Retype the records word for word, starting at the line that contains "The image size is (1365, 671)." and ending at the line that contains "point(210,149)", with both of those lines included.
—————
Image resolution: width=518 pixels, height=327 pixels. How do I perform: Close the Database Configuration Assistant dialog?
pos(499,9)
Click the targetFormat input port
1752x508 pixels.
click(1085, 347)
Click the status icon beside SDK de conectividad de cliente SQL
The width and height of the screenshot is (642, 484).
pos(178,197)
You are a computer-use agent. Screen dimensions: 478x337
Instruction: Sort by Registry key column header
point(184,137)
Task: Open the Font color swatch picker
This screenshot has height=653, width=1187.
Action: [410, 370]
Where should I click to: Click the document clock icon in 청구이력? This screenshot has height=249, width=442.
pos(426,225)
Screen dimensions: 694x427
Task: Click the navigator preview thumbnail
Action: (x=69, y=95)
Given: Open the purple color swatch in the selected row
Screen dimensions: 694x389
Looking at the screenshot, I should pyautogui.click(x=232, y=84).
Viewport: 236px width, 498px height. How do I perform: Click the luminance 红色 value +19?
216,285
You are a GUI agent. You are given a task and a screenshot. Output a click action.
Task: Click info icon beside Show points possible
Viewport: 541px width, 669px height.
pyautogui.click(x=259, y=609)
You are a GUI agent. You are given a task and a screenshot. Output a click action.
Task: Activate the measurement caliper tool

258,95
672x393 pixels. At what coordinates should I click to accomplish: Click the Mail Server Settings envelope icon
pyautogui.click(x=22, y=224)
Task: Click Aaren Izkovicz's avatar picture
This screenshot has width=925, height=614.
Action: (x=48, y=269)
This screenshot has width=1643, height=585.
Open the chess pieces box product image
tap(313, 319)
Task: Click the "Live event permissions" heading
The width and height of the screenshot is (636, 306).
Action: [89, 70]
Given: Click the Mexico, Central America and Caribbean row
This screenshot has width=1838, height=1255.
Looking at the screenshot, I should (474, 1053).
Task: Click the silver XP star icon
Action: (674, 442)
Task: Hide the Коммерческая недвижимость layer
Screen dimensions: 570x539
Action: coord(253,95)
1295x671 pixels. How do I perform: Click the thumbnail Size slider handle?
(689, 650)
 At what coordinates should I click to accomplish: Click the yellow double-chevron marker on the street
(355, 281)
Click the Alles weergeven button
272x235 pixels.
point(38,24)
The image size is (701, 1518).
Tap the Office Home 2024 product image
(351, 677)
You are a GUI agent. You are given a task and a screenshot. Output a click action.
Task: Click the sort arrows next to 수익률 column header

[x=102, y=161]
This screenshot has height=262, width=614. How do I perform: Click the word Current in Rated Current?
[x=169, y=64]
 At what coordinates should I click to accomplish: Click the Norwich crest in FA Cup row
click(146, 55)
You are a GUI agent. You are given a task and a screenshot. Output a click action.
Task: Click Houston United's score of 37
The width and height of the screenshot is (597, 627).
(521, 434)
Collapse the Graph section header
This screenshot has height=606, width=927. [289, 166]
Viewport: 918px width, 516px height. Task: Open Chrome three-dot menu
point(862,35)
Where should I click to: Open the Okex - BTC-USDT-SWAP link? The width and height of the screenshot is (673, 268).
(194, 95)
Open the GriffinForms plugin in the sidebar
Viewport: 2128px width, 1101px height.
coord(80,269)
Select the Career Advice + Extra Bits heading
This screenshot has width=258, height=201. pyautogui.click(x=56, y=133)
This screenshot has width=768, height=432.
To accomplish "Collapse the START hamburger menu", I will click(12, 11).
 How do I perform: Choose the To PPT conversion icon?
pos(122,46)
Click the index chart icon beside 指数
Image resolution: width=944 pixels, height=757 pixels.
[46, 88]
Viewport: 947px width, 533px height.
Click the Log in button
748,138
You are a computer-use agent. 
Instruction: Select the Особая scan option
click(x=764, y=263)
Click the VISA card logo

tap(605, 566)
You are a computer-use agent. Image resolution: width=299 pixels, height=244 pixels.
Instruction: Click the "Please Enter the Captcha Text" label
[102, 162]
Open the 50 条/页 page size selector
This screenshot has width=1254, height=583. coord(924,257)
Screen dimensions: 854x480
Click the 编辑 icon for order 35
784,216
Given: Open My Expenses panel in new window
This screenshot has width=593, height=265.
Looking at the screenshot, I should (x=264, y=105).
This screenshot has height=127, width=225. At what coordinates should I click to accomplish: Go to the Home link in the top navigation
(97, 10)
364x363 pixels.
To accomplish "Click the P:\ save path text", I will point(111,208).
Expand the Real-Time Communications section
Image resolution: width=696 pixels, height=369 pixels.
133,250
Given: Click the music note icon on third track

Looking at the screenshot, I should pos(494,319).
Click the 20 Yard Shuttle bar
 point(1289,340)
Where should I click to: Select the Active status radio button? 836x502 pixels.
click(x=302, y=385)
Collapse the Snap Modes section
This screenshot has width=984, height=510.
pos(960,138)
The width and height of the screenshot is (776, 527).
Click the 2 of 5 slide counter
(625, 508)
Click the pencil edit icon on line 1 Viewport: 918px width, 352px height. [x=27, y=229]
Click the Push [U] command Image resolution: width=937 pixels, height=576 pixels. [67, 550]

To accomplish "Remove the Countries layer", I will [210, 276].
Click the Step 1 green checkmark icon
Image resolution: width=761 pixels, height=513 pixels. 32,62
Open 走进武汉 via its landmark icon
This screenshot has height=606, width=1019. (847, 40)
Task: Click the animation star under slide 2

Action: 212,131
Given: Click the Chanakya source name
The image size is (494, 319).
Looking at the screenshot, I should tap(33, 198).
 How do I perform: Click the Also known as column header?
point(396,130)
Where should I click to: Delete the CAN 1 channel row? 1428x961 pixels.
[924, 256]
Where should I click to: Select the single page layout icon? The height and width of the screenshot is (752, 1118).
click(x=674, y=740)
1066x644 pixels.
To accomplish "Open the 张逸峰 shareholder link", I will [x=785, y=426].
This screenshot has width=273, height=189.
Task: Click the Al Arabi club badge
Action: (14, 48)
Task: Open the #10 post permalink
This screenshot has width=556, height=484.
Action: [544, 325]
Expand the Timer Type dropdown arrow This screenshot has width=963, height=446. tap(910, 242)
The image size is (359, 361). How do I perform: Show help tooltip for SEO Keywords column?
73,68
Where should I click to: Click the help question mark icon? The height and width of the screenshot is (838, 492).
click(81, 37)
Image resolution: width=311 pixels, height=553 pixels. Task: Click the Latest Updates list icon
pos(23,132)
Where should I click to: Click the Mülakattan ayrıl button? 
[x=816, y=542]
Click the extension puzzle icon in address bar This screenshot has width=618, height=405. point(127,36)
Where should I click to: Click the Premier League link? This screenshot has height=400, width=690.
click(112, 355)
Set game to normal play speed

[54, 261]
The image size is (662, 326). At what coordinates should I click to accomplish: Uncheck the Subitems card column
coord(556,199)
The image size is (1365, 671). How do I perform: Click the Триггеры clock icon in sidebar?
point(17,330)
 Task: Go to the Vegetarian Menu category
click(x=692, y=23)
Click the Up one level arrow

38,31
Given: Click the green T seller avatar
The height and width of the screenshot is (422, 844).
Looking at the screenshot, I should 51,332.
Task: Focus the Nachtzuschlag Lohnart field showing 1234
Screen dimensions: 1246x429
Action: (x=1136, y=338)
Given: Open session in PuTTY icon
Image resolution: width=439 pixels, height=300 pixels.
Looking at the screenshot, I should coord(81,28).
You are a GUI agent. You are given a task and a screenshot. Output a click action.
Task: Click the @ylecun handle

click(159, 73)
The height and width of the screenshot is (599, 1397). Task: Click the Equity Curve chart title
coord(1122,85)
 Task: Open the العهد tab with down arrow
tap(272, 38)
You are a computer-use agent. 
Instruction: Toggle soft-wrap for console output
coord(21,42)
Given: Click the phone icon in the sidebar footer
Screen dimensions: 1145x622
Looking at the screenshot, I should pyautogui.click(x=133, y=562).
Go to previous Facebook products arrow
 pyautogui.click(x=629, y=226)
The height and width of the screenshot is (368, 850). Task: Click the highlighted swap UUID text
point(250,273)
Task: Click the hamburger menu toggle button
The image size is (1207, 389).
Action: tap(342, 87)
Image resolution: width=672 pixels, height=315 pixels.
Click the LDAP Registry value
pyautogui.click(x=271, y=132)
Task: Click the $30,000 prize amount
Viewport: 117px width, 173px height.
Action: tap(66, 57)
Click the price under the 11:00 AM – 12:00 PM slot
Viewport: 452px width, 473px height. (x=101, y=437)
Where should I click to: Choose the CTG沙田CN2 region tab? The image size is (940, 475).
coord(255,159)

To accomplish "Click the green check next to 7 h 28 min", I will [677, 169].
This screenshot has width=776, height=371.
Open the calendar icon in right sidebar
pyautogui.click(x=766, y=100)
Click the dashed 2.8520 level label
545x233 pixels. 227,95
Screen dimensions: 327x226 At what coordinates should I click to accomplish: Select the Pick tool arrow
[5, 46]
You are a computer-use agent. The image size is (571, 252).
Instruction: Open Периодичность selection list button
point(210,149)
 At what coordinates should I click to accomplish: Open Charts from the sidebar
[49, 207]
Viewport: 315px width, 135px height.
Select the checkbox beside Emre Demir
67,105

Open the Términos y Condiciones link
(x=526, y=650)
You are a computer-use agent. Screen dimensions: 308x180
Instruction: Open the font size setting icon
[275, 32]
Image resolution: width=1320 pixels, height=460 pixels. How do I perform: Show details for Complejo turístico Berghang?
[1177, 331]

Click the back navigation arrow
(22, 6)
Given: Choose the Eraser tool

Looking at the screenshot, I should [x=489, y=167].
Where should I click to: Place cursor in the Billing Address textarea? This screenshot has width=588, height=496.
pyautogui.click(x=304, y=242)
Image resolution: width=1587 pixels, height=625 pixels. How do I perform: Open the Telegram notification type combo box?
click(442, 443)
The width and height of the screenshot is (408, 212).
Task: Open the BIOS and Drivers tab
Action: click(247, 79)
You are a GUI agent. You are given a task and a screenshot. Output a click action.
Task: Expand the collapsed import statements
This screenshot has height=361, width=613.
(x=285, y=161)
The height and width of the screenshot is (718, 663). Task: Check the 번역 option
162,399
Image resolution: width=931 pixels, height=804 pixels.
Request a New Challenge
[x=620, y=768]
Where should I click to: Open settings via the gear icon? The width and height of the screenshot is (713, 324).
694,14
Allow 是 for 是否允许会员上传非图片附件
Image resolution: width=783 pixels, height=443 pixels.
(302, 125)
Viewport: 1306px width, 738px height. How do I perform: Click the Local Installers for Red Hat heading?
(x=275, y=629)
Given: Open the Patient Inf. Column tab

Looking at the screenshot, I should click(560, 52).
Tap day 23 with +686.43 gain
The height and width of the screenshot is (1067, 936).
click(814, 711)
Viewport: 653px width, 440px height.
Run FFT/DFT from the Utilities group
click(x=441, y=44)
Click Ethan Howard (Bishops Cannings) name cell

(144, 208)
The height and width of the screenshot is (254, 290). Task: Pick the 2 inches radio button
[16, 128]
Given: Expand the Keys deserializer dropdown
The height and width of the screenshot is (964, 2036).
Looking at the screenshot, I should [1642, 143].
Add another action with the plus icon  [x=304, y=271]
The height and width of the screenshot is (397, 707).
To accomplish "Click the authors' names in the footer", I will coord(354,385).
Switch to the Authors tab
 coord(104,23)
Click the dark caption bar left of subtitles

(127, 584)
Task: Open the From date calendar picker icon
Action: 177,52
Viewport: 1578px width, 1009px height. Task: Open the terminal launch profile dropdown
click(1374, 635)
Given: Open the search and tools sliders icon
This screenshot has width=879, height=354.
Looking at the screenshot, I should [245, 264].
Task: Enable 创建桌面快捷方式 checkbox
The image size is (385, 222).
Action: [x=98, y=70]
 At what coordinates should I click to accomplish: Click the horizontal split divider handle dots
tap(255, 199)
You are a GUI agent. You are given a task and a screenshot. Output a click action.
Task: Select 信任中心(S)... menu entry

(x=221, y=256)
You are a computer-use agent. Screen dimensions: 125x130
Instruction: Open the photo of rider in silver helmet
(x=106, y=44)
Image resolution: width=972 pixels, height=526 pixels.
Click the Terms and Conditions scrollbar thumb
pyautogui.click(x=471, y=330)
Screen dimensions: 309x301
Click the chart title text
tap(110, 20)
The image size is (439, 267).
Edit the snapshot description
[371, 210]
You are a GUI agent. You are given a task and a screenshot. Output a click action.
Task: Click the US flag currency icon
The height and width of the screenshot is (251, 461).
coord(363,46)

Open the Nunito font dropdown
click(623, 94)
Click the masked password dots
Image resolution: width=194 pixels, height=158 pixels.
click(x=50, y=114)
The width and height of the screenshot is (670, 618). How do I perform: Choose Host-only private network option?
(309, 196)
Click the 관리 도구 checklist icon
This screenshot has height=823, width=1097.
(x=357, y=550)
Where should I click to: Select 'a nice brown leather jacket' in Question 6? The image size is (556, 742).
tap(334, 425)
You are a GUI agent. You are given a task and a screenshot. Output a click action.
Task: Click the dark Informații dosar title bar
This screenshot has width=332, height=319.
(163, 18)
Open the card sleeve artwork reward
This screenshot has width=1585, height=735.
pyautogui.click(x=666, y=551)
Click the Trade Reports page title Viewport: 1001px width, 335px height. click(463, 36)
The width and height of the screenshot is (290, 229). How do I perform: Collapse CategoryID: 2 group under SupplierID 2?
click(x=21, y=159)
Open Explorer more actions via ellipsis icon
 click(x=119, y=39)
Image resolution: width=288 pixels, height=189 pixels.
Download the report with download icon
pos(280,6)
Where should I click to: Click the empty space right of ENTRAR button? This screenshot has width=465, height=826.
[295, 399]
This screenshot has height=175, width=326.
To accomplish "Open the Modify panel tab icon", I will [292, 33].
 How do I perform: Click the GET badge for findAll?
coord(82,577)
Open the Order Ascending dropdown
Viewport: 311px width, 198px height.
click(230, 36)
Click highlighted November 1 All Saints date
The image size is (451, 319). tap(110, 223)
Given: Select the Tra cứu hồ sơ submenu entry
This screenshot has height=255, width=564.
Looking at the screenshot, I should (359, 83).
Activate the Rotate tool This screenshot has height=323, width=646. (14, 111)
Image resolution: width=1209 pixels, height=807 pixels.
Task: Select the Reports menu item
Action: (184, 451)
—————
- FINAL RESULT:
The image size is (1365, 671). How do I perform: Click the Триггеры clock icon in sidebar?
point(17,330)
 Task: Go to the Vegetarian Menu category
click(x=692, y=23)
Click the Up one level arrow

38,31
Given: Click the green T seller avatar
The height and width of the screenshot is (422, 844).
Looking at the screenshot, I should 51,332.
Task: Focus the Nachtzuschlag Lohnart field showing 1234
Screen dimensions: 1246x429
Action: (x=1136, y=338)
Given: Open session in PuTTY icon
Image resolution: width=439 pixels, height=300 pixels.
Looking at the screenshot, I should coord(81,28).
You are a GUI agent. You are given a task and a screenshot. Output a click action.
Task: Click the @ylecun handle

click(159, 73)
The height and width of the screenshot is (599, 1397). Task: Click the Equity Curve chart title
coord(1122,85)
 Task: Open the العهد tab with down arrow
tap(272, 38)
You are a computer-use agent. 
Instruction: Toggle soft-wrap for console output
coord(21,42)
Given: Click the phone icon in the sidebar footer
Screen dimensions: 1145x622
Looking at the screenshot, I should pyautogui.click(x=133, y=562).
Go to previous Facebook products arrow
 pyautogui.click(x=629, y=226)
The height and width of the screenshot is (368, 850). Task: Click the highlighted swap UUID text
point(250,273)
Task: Click the hamburger menu toggle button
The image size is (1207, 389).
Action: tap(342, 87)
Image resolution: width=672 pixels, height=315 pixels.
Click the LDAP Registry value
pyautogui.click(x=271, y=132)
Task: Click the $30,000 prize amount
Viewport: 117px width, 173px height.
Action: tap(66, 57)
Click the price under the 11:00 AM – 12:00 PM slot
Viewport: 452px width, 473px height. (x=101, y=437)
Where should I click to: Choose the CTG沙田CN2 region tab? The image size is (940, 475).
coord(255,159)

To accomplish "Click the green check next to 7 h 28 min", I will [677, 169].
This screenshot has width=776, height=371.
Open the calendar icon in right sidebar
pyautogui.click(x=766, y=100)
Click the dashed 2.8520 level label
545x233 pixels. 227,95
Screen dimensions: 327x226 At what coordinates should I click to accomplish: Select the Pick tool arrow
[5, 46]
You are a computer-use agent. The image size is (571, 252).
Instruction: Open Периодичность selection list button
point(210,149)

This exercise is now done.